2. Basic principles of recognition

        One of the core is to use OpenCV (Open source Computer Vision Library) , which is an open source computer vision library for image processing.

It is a set of open source API function library         about computer vision . This means, (1) Whether it is scientific research or commercial application, it can be used for development; (2) The source code of all API functions is public, and you can see the program steps of its internal implementation ;(3) You can modify the source code of OpenCV to compile and generate the specific API functions you need. However, as a library, what it provides is only the API of some commonly used, classic, and popular algorithms.

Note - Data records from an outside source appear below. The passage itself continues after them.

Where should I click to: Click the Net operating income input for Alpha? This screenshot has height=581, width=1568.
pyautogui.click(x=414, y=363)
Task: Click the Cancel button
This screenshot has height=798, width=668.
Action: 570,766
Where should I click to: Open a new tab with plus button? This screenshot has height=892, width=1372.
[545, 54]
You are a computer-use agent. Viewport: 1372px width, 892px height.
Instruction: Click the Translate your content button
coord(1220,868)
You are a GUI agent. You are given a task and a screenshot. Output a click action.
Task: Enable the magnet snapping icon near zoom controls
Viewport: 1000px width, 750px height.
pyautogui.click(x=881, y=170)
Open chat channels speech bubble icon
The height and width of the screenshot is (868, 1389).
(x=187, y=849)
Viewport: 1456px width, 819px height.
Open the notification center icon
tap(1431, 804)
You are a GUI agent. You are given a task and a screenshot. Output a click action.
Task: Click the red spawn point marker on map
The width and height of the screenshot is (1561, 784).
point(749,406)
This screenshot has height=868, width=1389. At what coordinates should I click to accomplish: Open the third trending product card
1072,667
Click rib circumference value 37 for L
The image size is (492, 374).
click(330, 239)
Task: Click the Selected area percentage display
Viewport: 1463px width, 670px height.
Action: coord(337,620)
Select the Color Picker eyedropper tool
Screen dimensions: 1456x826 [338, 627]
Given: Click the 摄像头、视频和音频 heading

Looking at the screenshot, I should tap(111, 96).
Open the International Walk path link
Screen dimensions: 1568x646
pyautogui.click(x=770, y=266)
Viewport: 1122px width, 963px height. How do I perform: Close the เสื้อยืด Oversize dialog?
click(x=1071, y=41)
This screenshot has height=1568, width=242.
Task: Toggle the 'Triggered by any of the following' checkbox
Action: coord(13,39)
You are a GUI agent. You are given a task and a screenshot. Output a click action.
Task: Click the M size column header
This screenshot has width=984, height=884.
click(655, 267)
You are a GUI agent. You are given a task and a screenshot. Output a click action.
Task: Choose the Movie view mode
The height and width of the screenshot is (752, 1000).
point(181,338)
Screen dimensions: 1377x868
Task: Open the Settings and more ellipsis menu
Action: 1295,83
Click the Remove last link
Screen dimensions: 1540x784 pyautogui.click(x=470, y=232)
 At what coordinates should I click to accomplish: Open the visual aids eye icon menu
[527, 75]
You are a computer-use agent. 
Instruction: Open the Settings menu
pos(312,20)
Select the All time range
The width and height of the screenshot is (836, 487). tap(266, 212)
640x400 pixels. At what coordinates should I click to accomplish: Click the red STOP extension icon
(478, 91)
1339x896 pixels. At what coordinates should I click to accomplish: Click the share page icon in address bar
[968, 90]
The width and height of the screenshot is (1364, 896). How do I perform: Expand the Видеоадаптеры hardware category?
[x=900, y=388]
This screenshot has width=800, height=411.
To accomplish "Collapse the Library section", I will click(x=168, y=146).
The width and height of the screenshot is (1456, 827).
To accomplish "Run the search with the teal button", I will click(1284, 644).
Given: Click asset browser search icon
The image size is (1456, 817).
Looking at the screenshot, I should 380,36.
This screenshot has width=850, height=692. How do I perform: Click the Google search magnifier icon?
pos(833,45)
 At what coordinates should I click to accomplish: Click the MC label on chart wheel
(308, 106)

        A typical computer vision algorithm generally includes the following steps:

  1. data collection
  2. preprocessing
  3. feature extraction
  4. feature selection
  5. Classifier design and training
  6. Classification

For these six parts, OpenCV provides APIs for developers to call.

        The second core is to use Keras to build a convolutional neural network .

        Keras is a relatively good entry framework for artificial intelligence. It is an advanced Python neural network framework that has been added to TensorFlow as its default framework, providing a more advanced API for TensorFlow.

        If TensorFlow is compared to Java or C++ in the programming world, then Keras is the Python in the programming world. As a high-level package of TensorFlow , it can be used in conjunction with TensorFlow to quickly build models.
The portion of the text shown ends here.